The erotic instinct is something questionable, and will always be so whatever a future set of laws may have to say on the matter. It belongs, on the one hand, to the original animal nature of man, which will exist as long as man has an animal body. On the other hand, it is connected with the highest forms of the spirit. But it blooms only when spirit and instinct are in true harmony. If one or the other aspect is missing, then an injury occurs, or at least there is a one-sided lack of balance which easily slips into the pathological. Too much of the animal disfigures the civilized human being, too much culture makes a sick animal.

Carl Jung
The Psychology of the Unconscious

Can one ever remember love? It’s like trying to summon up the smell of roses in a cellar.

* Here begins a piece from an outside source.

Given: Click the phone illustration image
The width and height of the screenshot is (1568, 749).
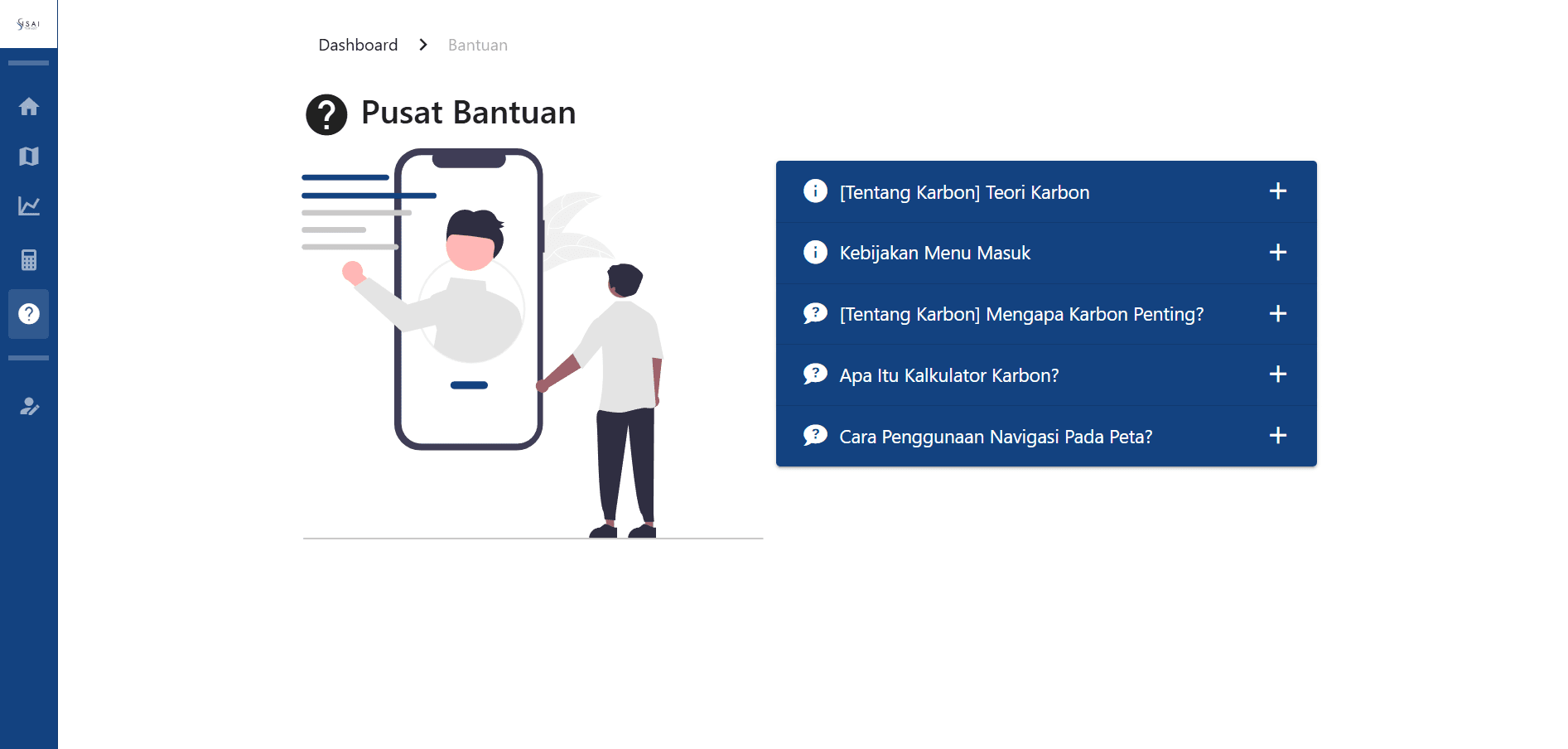Looking at the screenshot, I should 469,300.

You might see a rose, but never the perfume.

Arthur Miller
After the Fall

It occurred to him (not for the first time) that the world was divided sharply down the middle: some lived careful lives and some lived careless lives, and everything that happened could be explained by the difference between them. But he could not have said, not in a million years, why he was so moved by the sight of Muriel’s thin quilt trailing across the floor where she must have dragged it when she rose in the morning.

Anne Tyler
The Accidental Tourist

kisses are a better fate
than wisdom.

e.e. cummings
“since feeling is first”

Von Neumann lived in this elegant house in Princeton. As I parked my car and walked in, there was this very large Great Dane dog bouncing around on the front lawn. I knocked on the door and von Neumann, who was a small, quiet, modest kind of man, came to the door and bowed to me and said, “Bigelow, won’t you come in,” and so forth, and this dog brushed between our legs and went into the living room. He proceeded to lie down on the rug in front of everybody, and we had the entire interview — whether I would come, what I knew, what the job was going to be like — and this lasted maybe forty minutes, with the dog wandering all around the house. Toward the end of it, von Neumann asked me if I always travelled with the dog. But of course it wasn’t my dog, and it wasn’t his either, but von Neumann — being a diplomatic, middle-European person — kindly avoided mentioning it until the end.

Julian Bigelow, quoted in Ed Regis’s
Who Got Einstein’s Office?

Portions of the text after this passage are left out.